- Opening Delimiter -

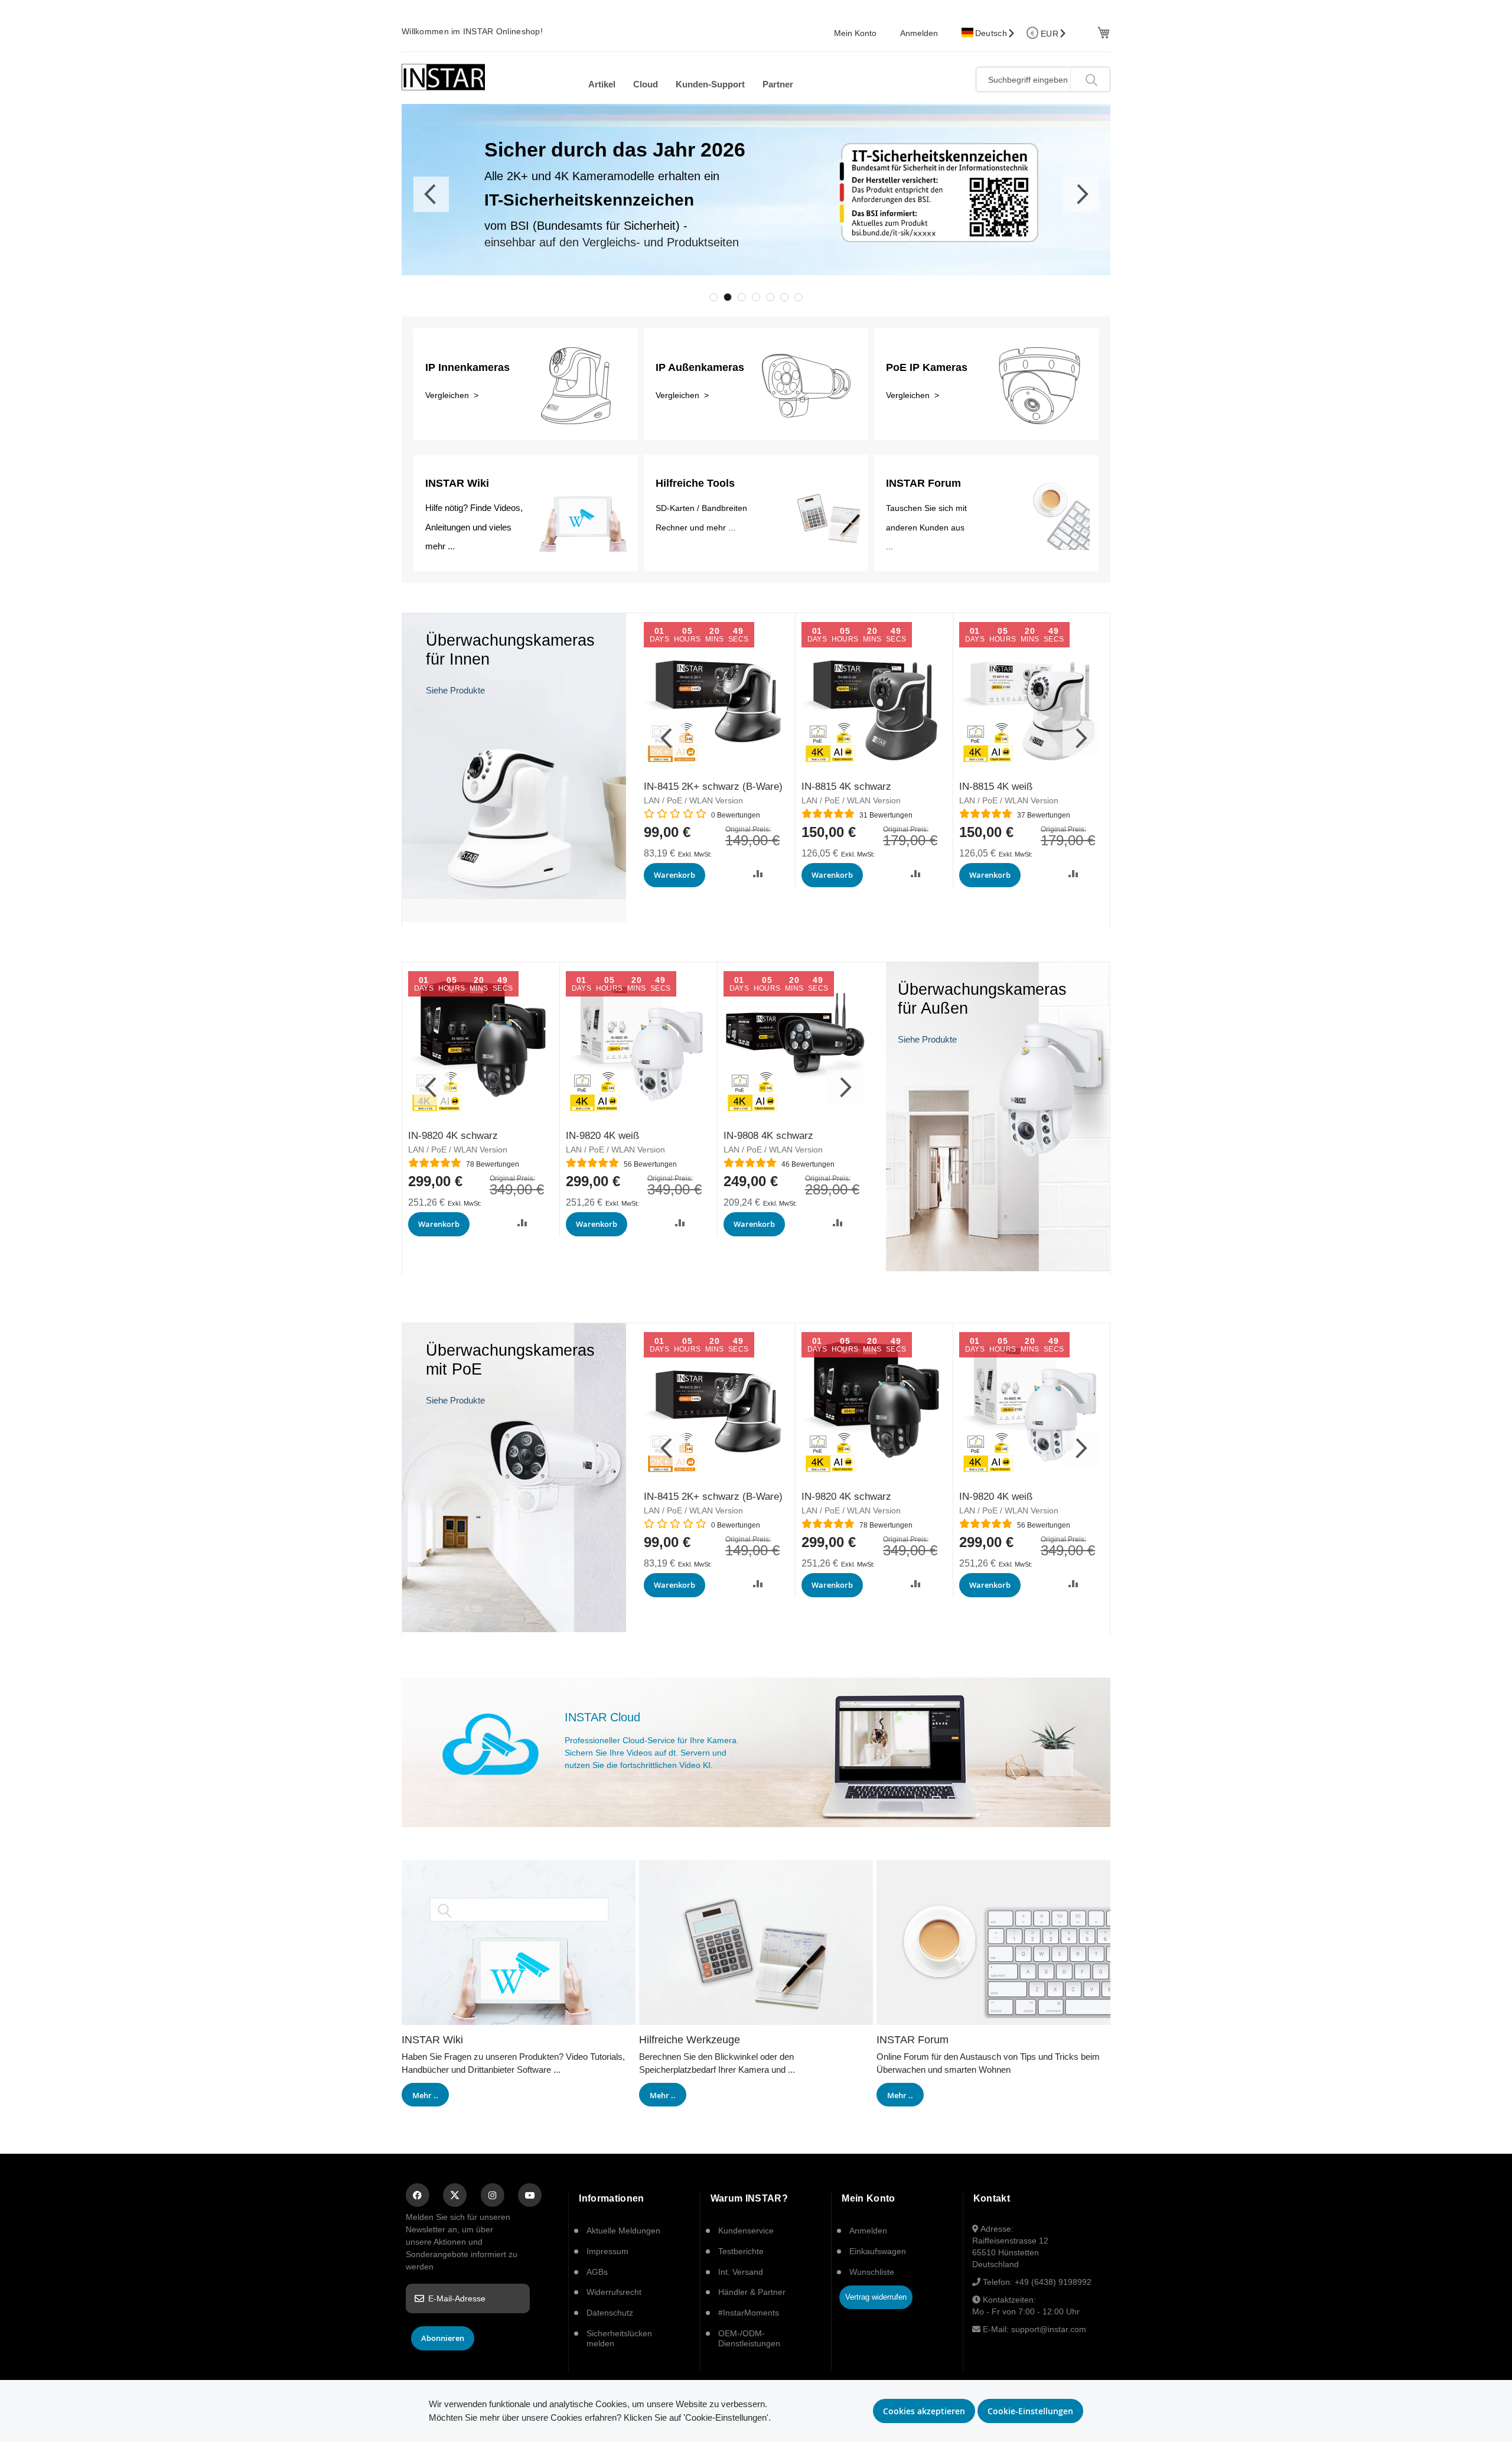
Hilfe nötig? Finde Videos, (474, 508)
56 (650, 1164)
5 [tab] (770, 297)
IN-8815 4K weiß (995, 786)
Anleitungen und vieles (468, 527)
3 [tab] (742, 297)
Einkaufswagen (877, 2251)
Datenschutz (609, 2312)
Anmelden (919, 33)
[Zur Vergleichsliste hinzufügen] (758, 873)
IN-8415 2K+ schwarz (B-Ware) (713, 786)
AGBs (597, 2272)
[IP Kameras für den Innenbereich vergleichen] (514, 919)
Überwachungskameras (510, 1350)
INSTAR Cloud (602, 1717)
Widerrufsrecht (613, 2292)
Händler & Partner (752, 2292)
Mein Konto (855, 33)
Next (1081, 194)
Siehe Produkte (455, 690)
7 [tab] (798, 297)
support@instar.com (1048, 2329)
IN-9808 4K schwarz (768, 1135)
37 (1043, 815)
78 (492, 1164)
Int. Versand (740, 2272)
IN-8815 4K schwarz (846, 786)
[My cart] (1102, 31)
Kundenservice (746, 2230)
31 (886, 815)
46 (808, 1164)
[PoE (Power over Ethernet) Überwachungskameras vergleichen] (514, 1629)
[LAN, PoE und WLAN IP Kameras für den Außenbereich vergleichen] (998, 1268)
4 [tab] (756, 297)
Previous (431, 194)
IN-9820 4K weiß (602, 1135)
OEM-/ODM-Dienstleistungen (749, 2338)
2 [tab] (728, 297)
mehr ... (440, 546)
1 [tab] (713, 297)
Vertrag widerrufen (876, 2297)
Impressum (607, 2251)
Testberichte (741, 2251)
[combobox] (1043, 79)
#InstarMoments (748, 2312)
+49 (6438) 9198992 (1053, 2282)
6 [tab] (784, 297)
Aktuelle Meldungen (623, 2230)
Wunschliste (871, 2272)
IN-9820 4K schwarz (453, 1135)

- Closing Delimiter -

■ **Your assignment**
Select every line of the records holding the string "schwarz".

■ **Result**
IN-8415 2K+ schwarz (B-Ware) (713, 786)
IN-9808 4K schwarz (768, 1135)
IN-8815 4K schwarz (846, 786)
IN-9820 4K schwarz (453, 1135)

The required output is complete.